Les pratiques de “brainjacking” consistent en une “prise de contrôle non autorisée de l’implant électronique cérébral d’une autre personne” (1). Une telle prise de contrôle reviendrait à maitriser les états cognitifs, émotionnels et même la volonté d’une autre personne. Les craintes de voir se réaliser de telles actions sont-elles justifiées ? se demandent les auteurs de “Brainjacking in deep brain stimulation and autonomy” (2), un article qui prend place dans la littérature émergente sur le sujet du cerveau connecté, devenu “hackable“.
Dans cette analyse des interfaces cerveau-machines (Brain Computer Interface, BCI), il est plus particulièrement question de la technologie DBS, Deep Brain Stimulation, et les conséquences de ces interventions sur le fonctionnement neuronal du point de vue de l’autonomie. Le DBS consiste en “une procédure neurochirurgicale dans laquelle des electrodes sont implantées chirurgicalement dans des zones précises du cerveau du patient, de manière à ce que les médecins puissent agir sur le fonctionnement neuronal et ainsi modifier le comportement“. Le cerveau est de cette manière connecté via des “subdermal wires” à un “implantable pulse generator” installé dans la poitrine du patient, lequel contient une batterie, un microprocesseur, une mémoire et une antenne. Le cerveau est alors en mesure de recevoir un programme. Les auteurs observent que une fois ce dispositif installé, l’hypothèse dans laquelle une tierce partie pourrait interférer dans le programme sans le consentement du patient devient plausible. Plusieurs exemples de brainjacking possibles sont alors explorés :
- une prise de contrôle du DBS par une tierce partie malveillante qui incite le patient à commettre des délits de harcèlement sexuel,
- l’exercice imposé de l’autorité parentale pour continuer soigner une enfant anorexique qui a accepté un DBS traitement mais qui souhaite l’interrompre.
Les possibilités de brainjacking sont liées à la manière dont les électrodes sont implantées. A cette réserve près, toute une série d’actions de perturbation de l’appareil moteur sont susceptibles d’altérer l’autonomie de la personne, son comportement et la manière dont elle prend des décisions.

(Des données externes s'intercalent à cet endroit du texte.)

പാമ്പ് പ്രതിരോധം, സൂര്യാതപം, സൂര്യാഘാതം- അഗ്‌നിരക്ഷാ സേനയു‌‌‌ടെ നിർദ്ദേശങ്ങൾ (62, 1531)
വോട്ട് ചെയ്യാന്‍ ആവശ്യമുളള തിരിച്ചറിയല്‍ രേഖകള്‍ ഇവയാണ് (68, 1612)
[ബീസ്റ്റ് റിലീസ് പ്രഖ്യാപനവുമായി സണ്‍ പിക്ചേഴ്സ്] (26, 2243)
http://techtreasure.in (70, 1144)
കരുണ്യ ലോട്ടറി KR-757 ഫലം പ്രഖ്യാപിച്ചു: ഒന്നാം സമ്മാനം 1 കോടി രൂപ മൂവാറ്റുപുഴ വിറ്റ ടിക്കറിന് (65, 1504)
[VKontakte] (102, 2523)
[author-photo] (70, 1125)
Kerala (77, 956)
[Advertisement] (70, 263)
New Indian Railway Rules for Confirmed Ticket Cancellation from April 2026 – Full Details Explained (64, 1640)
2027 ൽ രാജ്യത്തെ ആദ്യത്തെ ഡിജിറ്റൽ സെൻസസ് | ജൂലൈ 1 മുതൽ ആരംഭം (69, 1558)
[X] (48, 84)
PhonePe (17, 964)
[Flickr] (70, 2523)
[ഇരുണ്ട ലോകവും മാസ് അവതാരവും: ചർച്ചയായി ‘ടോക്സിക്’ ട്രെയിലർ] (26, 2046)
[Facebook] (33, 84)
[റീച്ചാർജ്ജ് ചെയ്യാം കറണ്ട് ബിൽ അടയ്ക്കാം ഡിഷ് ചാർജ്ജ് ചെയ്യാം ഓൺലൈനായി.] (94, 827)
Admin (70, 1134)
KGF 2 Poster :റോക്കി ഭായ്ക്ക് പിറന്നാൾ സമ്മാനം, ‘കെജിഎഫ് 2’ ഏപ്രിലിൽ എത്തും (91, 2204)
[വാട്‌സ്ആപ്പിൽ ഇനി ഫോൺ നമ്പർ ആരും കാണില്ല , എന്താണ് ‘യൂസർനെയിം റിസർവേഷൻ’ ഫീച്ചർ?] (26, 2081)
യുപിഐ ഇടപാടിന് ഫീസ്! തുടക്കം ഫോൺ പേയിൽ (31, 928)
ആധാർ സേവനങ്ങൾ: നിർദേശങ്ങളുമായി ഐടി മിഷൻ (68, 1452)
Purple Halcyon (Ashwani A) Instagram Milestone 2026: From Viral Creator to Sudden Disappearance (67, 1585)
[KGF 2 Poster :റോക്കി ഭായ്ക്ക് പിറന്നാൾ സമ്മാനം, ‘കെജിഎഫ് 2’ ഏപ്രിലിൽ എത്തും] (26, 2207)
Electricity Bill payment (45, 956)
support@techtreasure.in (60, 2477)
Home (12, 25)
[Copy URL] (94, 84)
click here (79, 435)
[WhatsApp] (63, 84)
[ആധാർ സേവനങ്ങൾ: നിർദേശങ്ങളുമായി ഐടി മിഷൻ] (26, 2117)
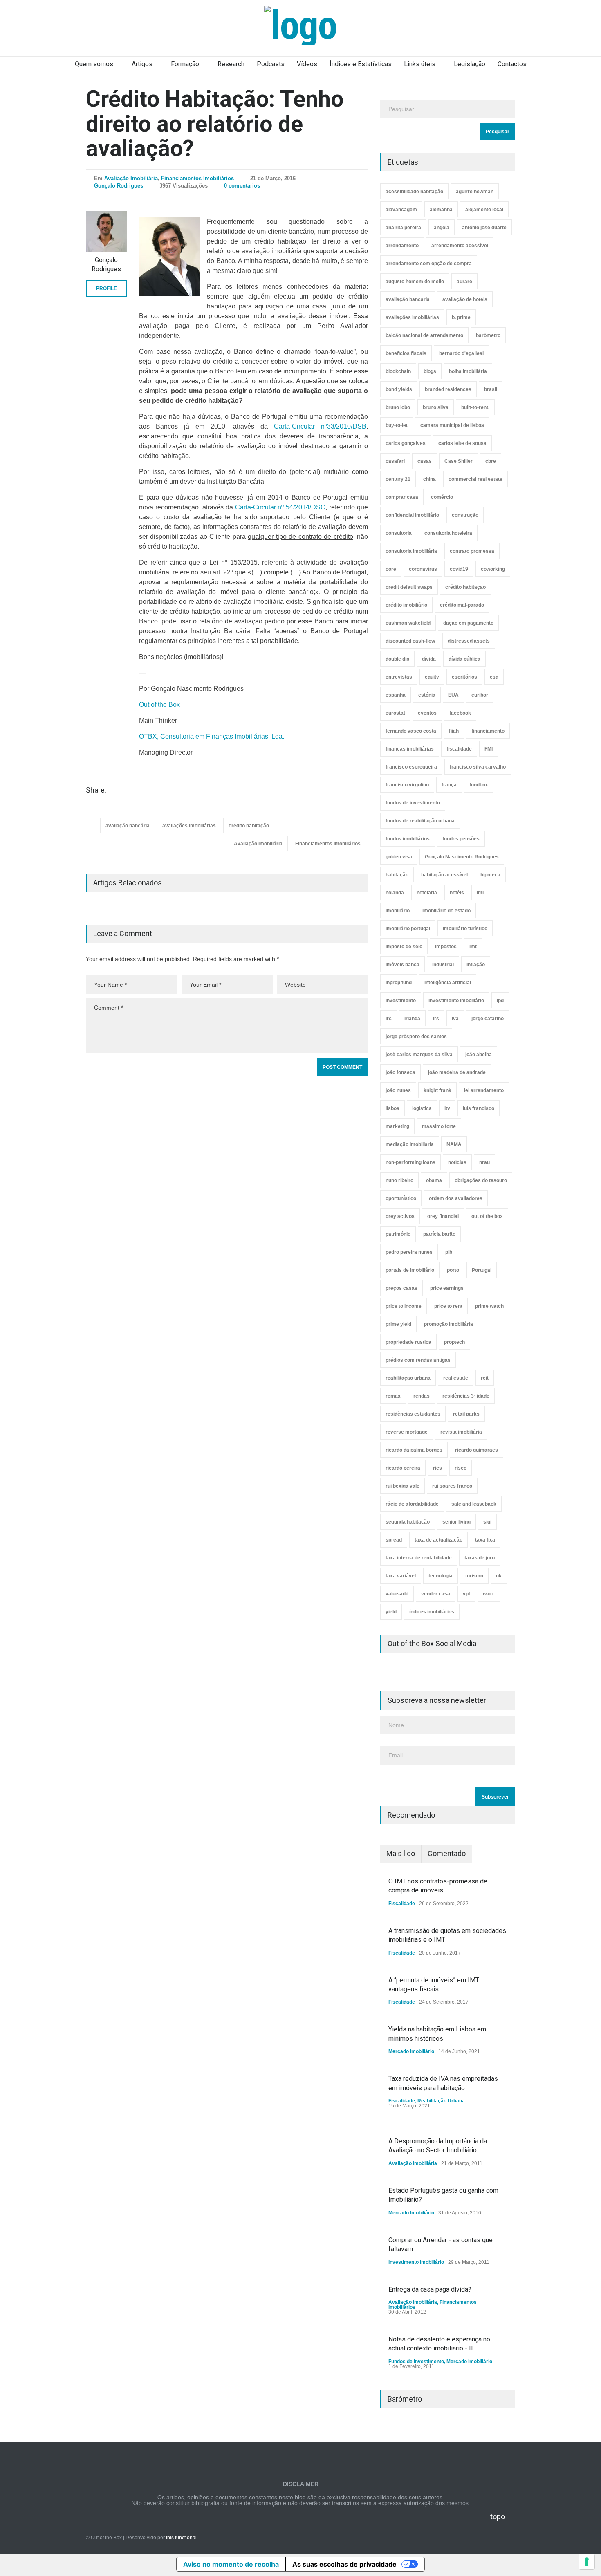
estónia (426, 695)
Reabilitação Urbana (441, 2101)
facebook (460, 713)
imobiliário (398, 911)
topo (497, 2516)
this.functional (181, 2537)
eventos (427, 713)
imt (473, 947)
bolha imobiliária (468, 371)
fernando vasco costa (411, 731)
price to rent (448, 1306)
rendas (421, 1396)
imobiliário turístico (465, 929)
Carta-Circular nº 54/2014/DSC (280, 507)
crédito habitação (249, 826)
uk (499, 1576)
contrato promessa (472, 551)
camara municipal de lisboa (452, 425)
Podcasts (271, 64)
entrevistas (399, 677)
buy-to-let (397, 425)
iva (455, 1018)
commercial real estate (475, 479)
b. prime (461, 317)
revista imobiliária (461, 1432)
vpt (466, 1594)
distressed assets (469, 641)
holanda (395, 893)
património (398, 1234)
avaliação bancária (127, 826)
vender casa (435, 1594)
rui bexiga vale (402, 1486)
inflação (475, 964)
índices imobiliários (431, 1612)
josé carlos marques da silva (419, 1054)
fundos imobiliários (408, 839)
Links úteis (419, 64)
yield (391, 1612)
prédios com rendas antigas (418, 1360)
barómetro (488, 335)
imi (480, 893)
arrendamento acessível (459, 245)
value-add (397, 1594)
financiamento (488, 731)
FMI (488, 749)
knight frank (437, 1090)
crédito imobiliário (406, 605)
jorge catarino (487, 1018)
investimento (401, 1000)
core (391, 569)
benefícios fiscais (406, 353)
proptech (454, 1342)
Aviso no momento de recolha (231, 2564)
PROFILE (106, 288)
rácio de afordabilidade (412, 1504)
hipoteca (490, 875)
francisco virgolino (407, 785)
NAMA (454, 1144)
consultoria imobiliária (411, 551)
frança (449, 785)
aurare (464, 281)
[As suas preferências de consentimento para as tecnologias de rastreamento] (586, 2561)
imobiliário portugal (408, 929)
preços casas (401, 1288)
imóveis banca (402, 964)
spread (394, 1540)
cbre (490, 461)
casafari (395, 461)
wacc (489, 1594)
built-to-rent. (475, 407)
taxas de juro (479, 1558)
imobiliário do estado (446, 911)
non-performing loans (410, 1162)
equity (432, 677)
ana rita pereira (403, 227)
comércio (442, 497)
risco (460, 1468)
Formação (185, 64)
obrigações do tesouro (481, 1180)
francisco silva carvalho (478, 767)
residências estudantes (413, 1414)
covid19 (459, 569)
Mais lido (400, 1853)
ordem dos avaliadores (455, 1198)
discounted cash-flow (410, 641)
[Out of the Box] (300, 25)
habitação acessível (444, 875)
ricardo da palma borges (414, 1450)
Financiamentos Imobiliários (197, 178)
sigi (487, 1522)
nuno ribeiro (399, 1180)
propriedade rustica (408, 1342)
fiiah (454, 731)
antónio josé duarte (484, 227)
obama (434, 1180)
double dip (397, 659)
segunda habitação (408, 1522)
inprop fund (399, 982)
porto (453, 1270)
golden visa (399, 857)
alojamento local (484, 209)
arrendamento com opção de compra (429, 263)
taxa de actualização (438, 1540)
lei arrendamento (484, 1090)
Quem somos (94, 64)
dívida (429, 659)
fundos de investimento (413, 803)
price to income (404, 1306)
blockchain (398, 371)
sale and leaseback (473, 1504)
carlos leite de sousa (462, 443)
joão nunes (398, 1090)
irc (389, 1018)
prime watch (489, 1306)
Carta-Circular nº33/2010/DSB (320, 426)
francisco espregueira (411, 767)
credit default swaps (409, 587)
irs (436, 1018)
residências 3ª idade (465, 1396)
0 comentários (242, 186)
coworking (493, 569)
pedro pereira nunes (409, 1252)
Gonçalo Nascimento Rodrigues (462, 857)
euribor (479, 695)
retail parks (466, 1414)
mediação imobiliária (410, 1144)
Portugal (481, 1270)
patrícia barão (439, 1234)
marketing (397, 1126)
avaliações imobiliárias (189, 826)
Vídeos (307, 64)
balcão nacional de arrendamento (424, 335)
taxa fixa (485, 1540)
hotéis (457, 893)
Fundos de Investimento (416, 2361)
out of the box (487, 1216)
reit (485, 1378)
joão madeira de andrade (457, 1072)
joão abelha (478, 1054)
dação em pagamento (468, 623)
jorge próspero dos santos (416, 1036)
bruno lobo (398, 407)
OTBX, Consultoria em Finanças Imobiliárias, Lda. (211, 736)
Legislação (469, 64)
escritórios (464, 677)
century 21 (398, 479)
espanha (396, 695)
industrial (443, 964)
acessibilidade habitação (414, 191)
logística (422, 1108)
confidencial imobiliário (412, 515)
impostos (446, 947)
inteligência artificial (447, 982)
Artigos (142, 64)
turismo (474, 1576)
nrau (484, 1162)
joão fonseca (400, 1072)
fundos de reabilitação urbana (420, 821)
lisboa (392, 1108)
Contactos (512, 64)
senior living (456, 1522)
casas (424, 461)
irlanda (412, 1018)
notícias (457, 1162)
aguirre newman (474, 191)
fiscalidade (459, 749)
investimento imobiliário (456, 1000)
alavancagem (401, 209)
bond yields (399, 389)
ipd (500, 1000)
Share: (96, 790)
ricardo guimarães (476, 1450)
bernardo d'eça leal (461, 353)
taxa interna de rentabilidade (419, 1558)
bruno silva (436, 407)
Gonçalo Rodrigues (118, 186)
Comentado (447, 1853)
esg (494, 677)
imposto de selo (404, 947)
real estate (455, 1378)
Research (231, 64)
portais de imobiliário (410, 1270)
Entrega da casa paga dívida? (429, 2289)
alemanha (441, 209)
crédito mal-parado (462, 605)
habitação (397, 875)
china (429, 479)
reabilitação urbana (408, 1378)
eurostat (395, 713)
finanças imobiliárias (410, 749)
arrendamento (402, 245)
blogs (430, 371)
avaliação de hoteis (464, 299)
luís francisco (478, 1108)
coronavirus (423, 569)
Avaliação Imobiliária (131, 178)
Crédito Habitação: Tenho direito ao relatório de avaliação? (214, 123)
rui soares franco (452, 1486)
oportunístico (401, 1198)
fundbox (478, 785)
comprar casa (402, 497)
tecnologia (440, 1576)
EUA (453, 695)
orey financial (443, 1216)
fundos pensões (461, 839)
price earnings (447, 1288)
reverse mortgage (407, 1432)
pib (448, 1252)
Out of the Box (159, 704)
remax (393, 1396)
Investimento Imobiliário (416, 2262)
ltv (447, 1108)
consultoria (399, 533)
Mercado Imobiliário (411, 2051)
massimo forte (439, 1126)
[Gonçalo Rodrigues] (106, 231)
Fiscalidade (401, 1903)
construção (465, 515)
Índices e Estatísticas (361, 64)
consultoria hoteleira (448, 533)
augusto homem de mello (415, 281)
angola (441, 227)
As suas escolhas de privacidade (344, 2564)
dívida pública (464, 659)
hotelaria (427, 893)
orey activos (400, 1216)
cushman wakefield (408, 623)
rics (437, 1468)
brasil (490, 389)
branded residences (448, 389)
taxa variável (401, 1576)
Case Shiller (458, 461)
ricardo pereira (403, 1468)
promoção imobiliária (448, 1324)
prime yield (398, 1324)
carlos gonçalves (406, 443)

Les auteurs évoquent – un peu rapidement ce qui est dommage – d’autres cas épineux de prise de contrôle par des tiers, le cas où l’autorité judiciaire pourrait intervenir pour des raisons de sécurité publique. Ou encore le cas des systèmes cloosed loop, ou les tiers sont des algorithmes qui décident eux-même le type de stimulation à effectuer en fonction de l’état du patient.
Dans cette exploration de nouvelles formes de manipulation des personnes, les auteurs en font ressortir deux aspects :
- Le sujet du consentement de patients nécessairement vulnérables à des actes médicaux est déjà, en dehors de tout brainjacking, un abîme de réflexions du point de vue de l’autonomie des individus,
- Le traitement par DBS d’un patient a pour objectif, indépendamment des risques, une amélioration de son autonomie altérée par la maladie. Les interférences des tierces parties doivent être interprétées en fonction du degré et la forme de d’altération de l’autonomie par la maladie.
Dans cette approche du BCI, qui à la fois augmente et diminue l’autonomie, émerge aussi en pointillé le problème de l’altération de la compréhension de soi comme un agent autonome.
(1) Traductions de la rédaction.
(1) Jonathan Pugh, Laurie Pycroft, Anders Sandberg, Tipu Aziz er Julian Savulescu. Brainjacking in deep brain stimulation and autonomy. Ethics and information technology. 2018.